Data Wrangling for Tables

Show code

#Top polluters
tabledf <- returns_sub %>%
  drop_na(greenhouse.rank) %>%
  select(-X1.x, -X1.y) %>%
  select(polluter, everything()) %>%
  select(-date) %>%
  distinct(polluter, .keep_all = TRUE) %>%
  mutate(toxic.air.rank = 200 - toxic.air.rank, greenhouse.rank = 200 - greenhouse.rank, 
         toxic.water.rank = 200 - toxic.water.rank) %>%
  arrange(greenhouse.rank, toxic.air.rank, toxic.water.rank)

tabledf <- tabledf %>%
  select(-c(one_day_return, one_week_return, one_q_return, two_q_return, 
            one_year_return, two_year_return))

tabledf <- inner_join(
  x = tabledf, y = meaned_returns_seub,
  by = c("symbol" = "symbol"))

#Lower polluters
smol_poll <- returns_sub %>%
  filter(is.na(greenhouse.rank)) %>%
  select(-X1.x, -X1.y) %>%
  select(polluter, everything()) %>%
  select(-date) %>%
  distinct(polluter, .keep_all = TRUE) %>%
  mutate(toxic.air.rank = 200 - toxic.air.rank, 
         toxic.water.rank = 200 - toxic.water.rank) %>%
  arrange(!is.na(toxic.air.rank), !is.na(toxic.water.rank),
                desc(toxic.air.rank, toxic.water.rank))

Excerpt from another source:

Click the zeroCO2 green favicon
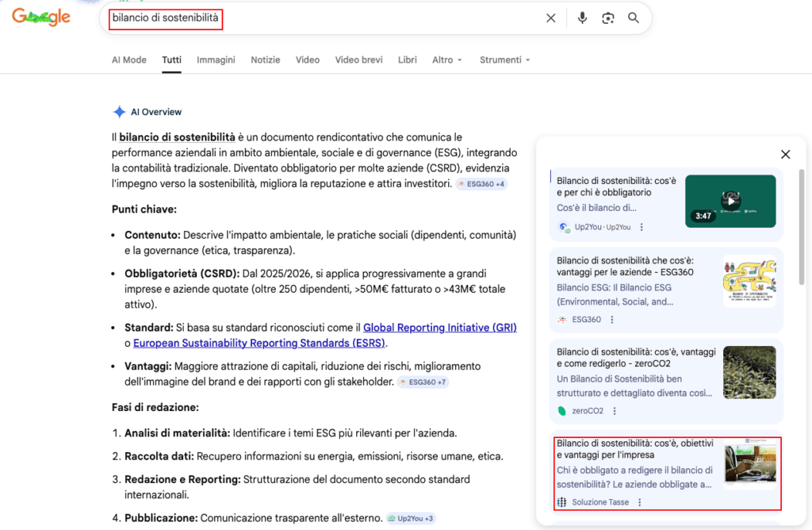 (x=562, y=410)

smol_poll <- smol_poll %>%
  select(-c(one_day_return, one_week_return, one_q_return, two_q_return, 
            one_year_return, two_year_return))

smol_poll <- inner_join(
  x = smol_poll, y = meaned_returns_seub,
  by = c("symbol" = "symbol"))

Summary Statistics for Companies’ Stock Returns

Show code

toppolstats %>%
  gt() %>%
  tab_header(title = "Stock Returns on Top Polluters") %>%
  fmt_percent(columns = 2:4, decimals = 2, scale_values = FALSE) %>%
  tab_footnote(footnote = "Based on a 1/2/2018 purchase date",
               locations = cells_title(groups = "title")) %>%
  tab_source_note(source_note = "Stock data retrieved from the Financial Modeling Prep API on 3/18/2021.") %>%
  data_color(columns = 2:4,
             colors = scales::col_numeric(
               as.character(paletteer::paletteer_d("RColorBrewer::RdYlBu",
                                                   n = 11, direction = 1)),
               domain = c(-42, 15)))

Stock Returns on Top Polluters¹

Period	Minimum	Average	Maximum
1 Quarter	−17.79%	−0.33%	11.19%
2 Quarters	−16.61%	−1.67%	3.09%
1 Year	−1.43%	−0.15%	12.52%
2 Years	−0.79%	−0.16%	−0.02%
Stock data retrieved from the Financial Modeling Prep API on 3/18/2021.
¹ Based on a 1/2/2018 purchase date

Show code

smolpolstats %>%
  gt() %>%
  tab_header(title = "Stock Returns on Lower Polluters") %>%
  fmt_percent(columns = 2:4, decimals = 2, scale_values = FALSE) %>%
  tab_footnote(footnote = "Based on a 1/2/2018 purchase date",
               locations = cells_title(groups = "title")) %>%
  tab_source_note(source_note = "Stock data retrieved from the Financial Modeling Prep API on 3/18/2021.") %>%
  data_color(columns = 2:4,
             colors = scales::col_numeric(
               as.character(paletteer::paletteer_d("RColorBrewer::RdYlBu",
                                                   n = 11, direction = 1)),
               domain = c(-42, 15)))

Stock Returns on Lower Polluters¹

Period	Minimum	Average	Maximum
1 Quarter	−11.53%	0.62%	6.99%
2 Quarters	−26.03%	0.05%	14.80%
1 Year	−41.50%	−1.98%	6.77%
2 Years	−2.59%	−0.41%	−0.03%
Stock data retrieved from the Financial Modeling Prep API on 3/18/2021.
¹ Based on a 1/2/2018 purchase date

It definitely appears as though big polluters tend to have better stock returns to their investors. As aspiring green investors, this is not the data we were hoping for, but the information is still valuable!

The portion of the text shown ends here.